Supplied data Start Marker
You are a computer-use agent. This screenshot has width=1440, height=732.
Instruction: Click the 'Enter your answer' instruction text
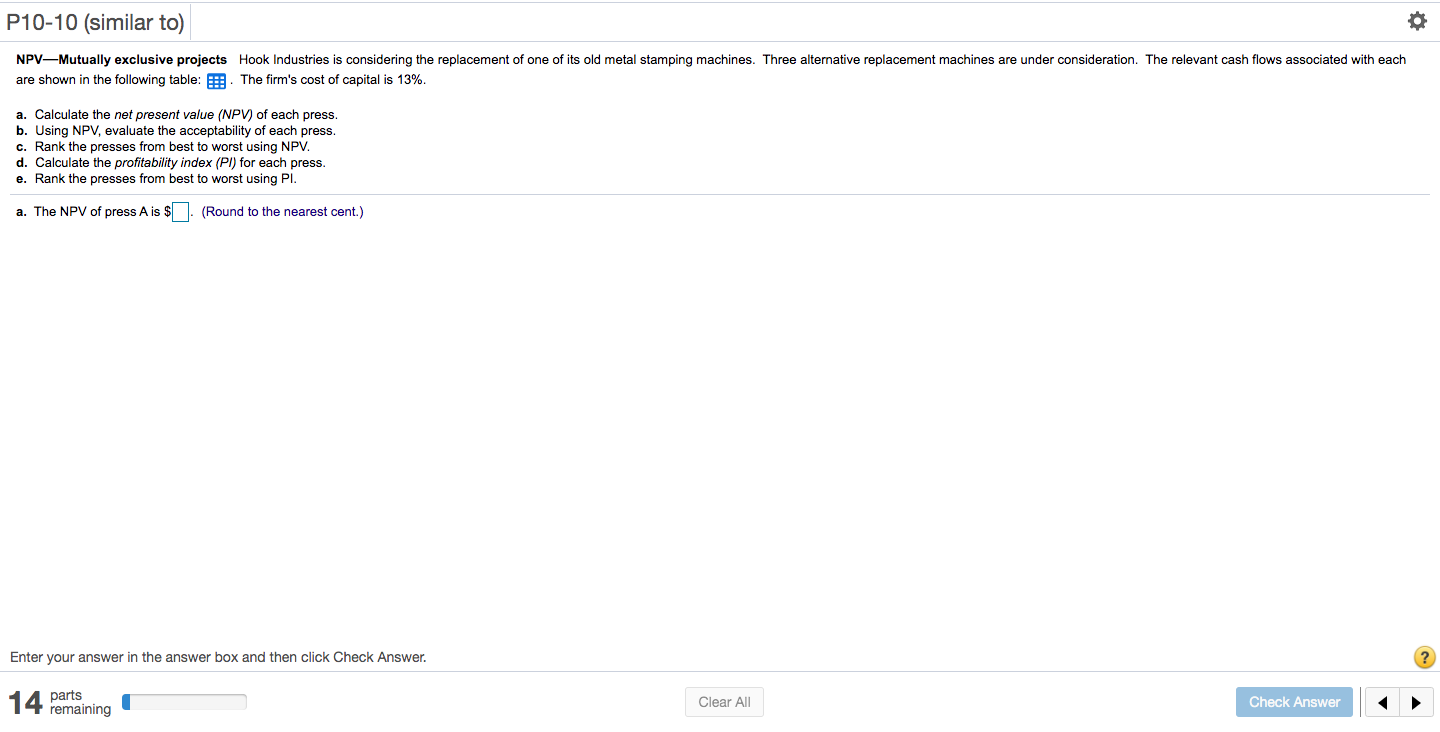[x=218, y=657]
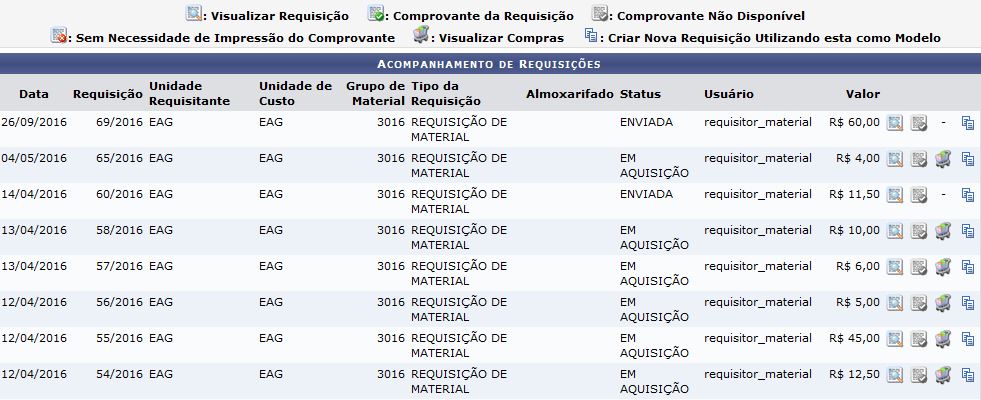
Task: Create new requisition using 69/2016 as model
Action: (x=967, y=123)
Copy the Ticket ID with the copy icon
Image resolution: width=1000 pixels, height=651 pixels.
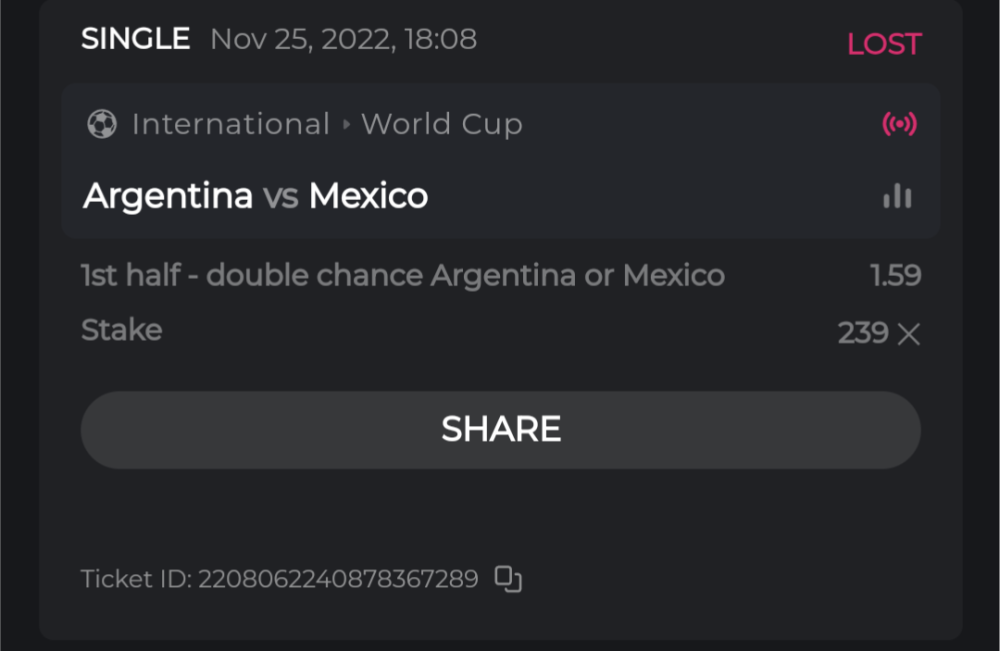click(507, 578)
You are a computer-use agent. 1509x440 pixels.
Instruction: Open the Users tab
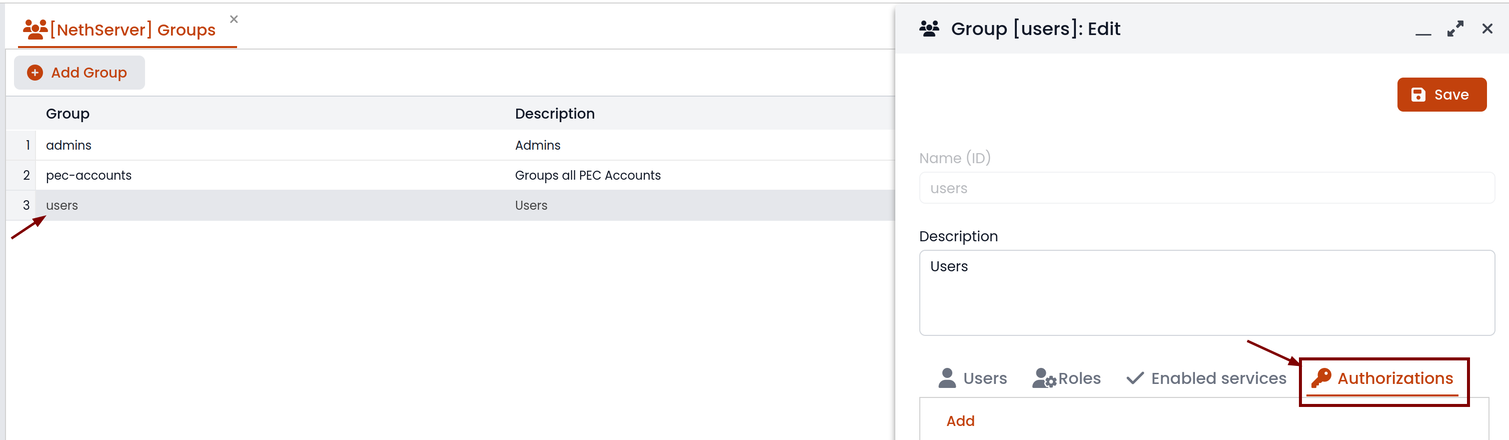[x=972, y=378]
Supplied data End Marker
Supplied data Start Marker
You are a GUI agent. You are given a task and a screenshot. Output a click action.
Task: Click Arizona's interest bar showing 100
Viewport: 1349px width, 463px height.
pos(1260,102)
Supplied data End Marker
Take each line of the material that contains the word "agent" and list it.

Output of the task:
You are a computer-use agent. This screenshot has width=1440, height=732.
You are a computer-use agent. 1509x440 pixels.
You are a GUI agent. You are given a task and a screenshot. Output a click action.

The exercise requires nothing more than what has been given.